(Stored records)

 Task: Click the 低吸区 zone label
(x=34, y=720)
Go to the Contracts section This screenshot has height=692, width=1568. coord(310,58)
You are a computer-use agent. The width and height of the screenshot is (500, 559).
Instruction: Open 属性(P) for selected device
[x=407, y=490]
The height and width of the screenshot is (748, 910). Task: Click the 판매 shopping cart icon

Prompt:
Each record above should be transcribed exactly.

Output for this task:
 Task: Click the 低吸区 zone label
(x=34, y=720)
Go to the Contracts section This screenshot has height=692, width=1568. coord(310,58)
You are a computer-use agent. The width and height of the screenshot is (500, 559).
Instruction: Open 属性(P) for selected device
[x=407, y=490]
The height and width of the screenshot is (748, 910). Task: Click the 판매 shopping cart icon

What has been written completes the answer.